> [GIVEN PASSAGE]
[Begin]
1. A method for converting a pre-conversion bitstream having a first format to a post-conversion bitstream having a second format, comprising the steps of: at least partially decompressing the pre- conversion bitstream to recover chroma data therein in a pixel domain; recovering quantization matrix data associated with luma data from the pre-conversion bitstream; and re-compressing data corresponding to the recovered chroma data; said re-compressing including re-quantizing of the data corresponding to the recovered chroma data according to the recovered luma quantization matrix to provide said post-conversion bitstream.
[End]
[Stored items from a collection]
[Begin]
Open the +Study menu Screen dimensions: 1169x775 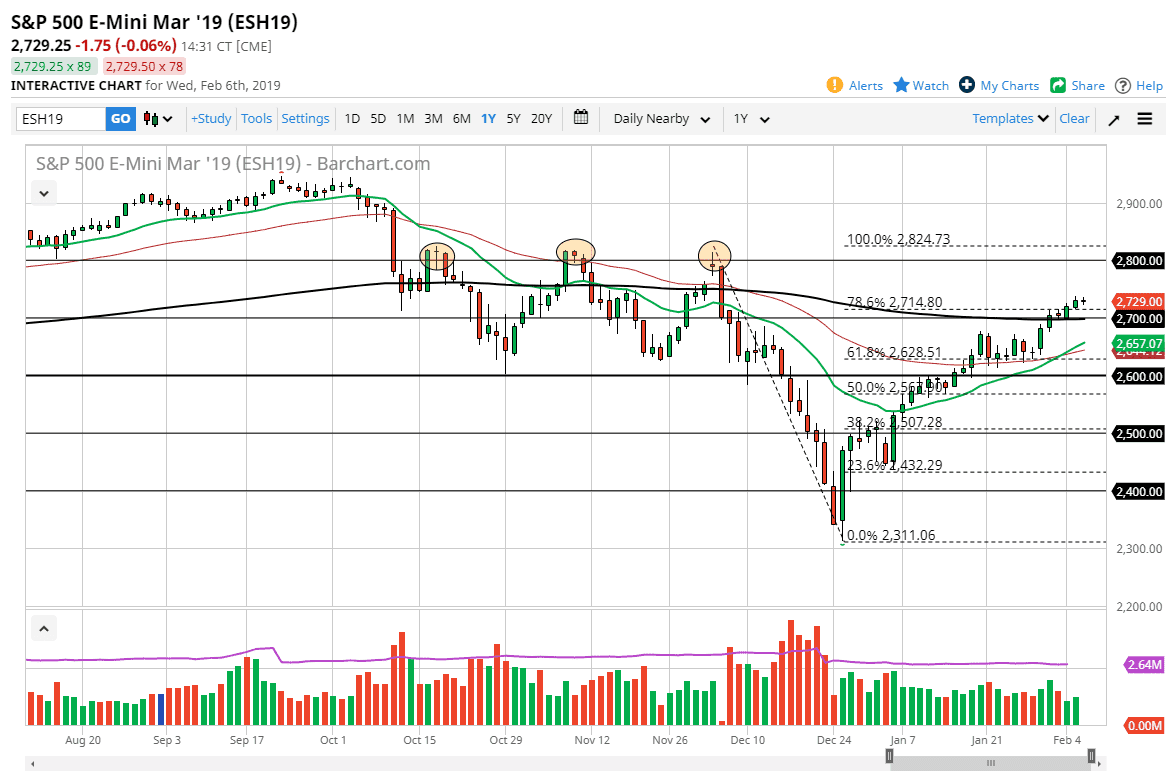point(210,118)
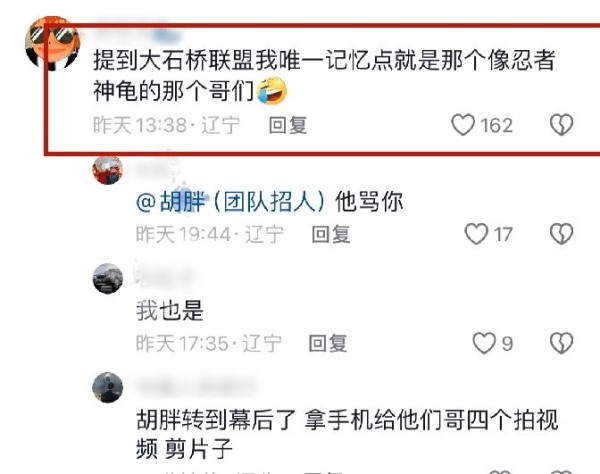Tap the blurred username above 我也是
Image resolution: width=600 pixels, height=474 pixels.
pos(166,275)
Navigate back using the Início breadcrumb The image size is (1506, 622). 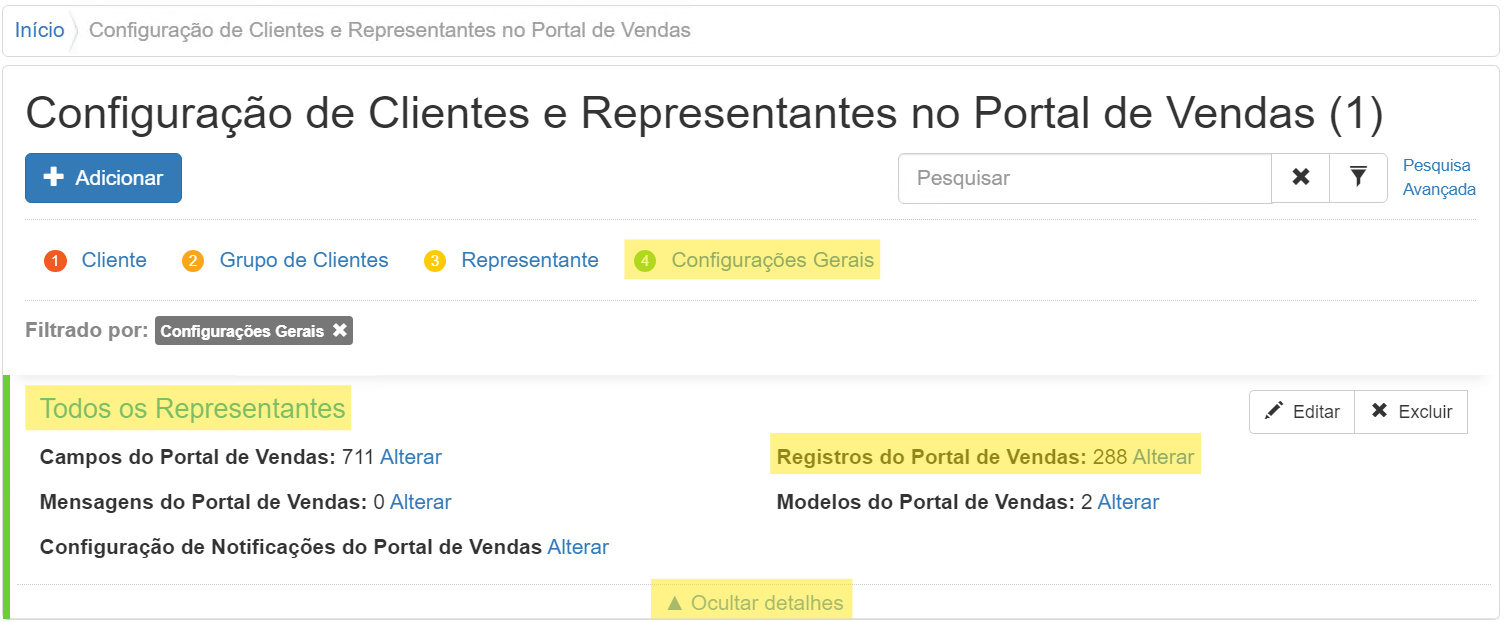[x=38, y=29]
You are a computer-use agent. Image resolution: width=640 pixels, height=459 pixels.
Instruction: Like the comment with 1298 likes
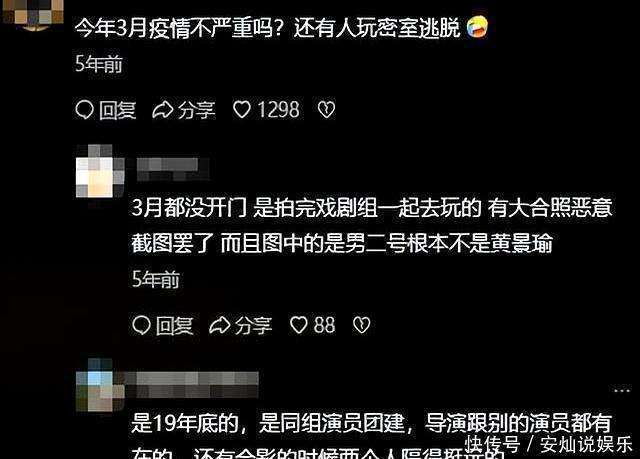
[End]
> [REQUIRED TASKS]
1. Summarize the bitstream conversion claim in two sentences.
2. Write what follows the bitstream conversion claim, picking up right after its final sentence.

> [RESPONSES TO THE EXERCISE]
1. The claim describes a method for converting a bitstream in a first format into one in a second format by at least partially decompressing it to recover chroma data in a pixel domain and recovering the quantization matrix data associated with its luma data. The data corresponding to the recovered chroma data is then re-compressed, with re-quantization performed according to the recovered luma quantization matrix, to produce the post-conversion bitstream.

2.
2. The method of claim 1, wherein said pre- conversion bitstream comprises inter coded images, and said recovered chroma data has a first chroma format that corresponds to said first format of said pre-converted bitstream, comprising the further steps of: recovering motion vectors associated with the luma data from the pre-conversion bitstream; using the recovered luma motion vectors to perform first motion compensation processing of the recovered chroma data for the inter-coded images; said first motion compensation processing using said first chroma format; filtering the chroma data after said first motion compensation processing to provide chroma data that has a second chroma format that corresponds to said second format of said post- conversion bitstream; and using the recovered luma motion vectors to perform second motion compensation processing of the chroma data with the second chroma format to provide said data for said re-compressing step.

3. The method of claim 2, wherein: with said second chroma format, one chroma block is provided for at least every two chroma blocks in said first chroma format.

4. The method of claim 2, wherein: data corresponding to the chroma data with the second chroma format provided by said filtering step is transformed from a pixel domain to a transform domain, then quantized, then inverse quantized and then inverse transformed to provide data for said second motion compensation processing.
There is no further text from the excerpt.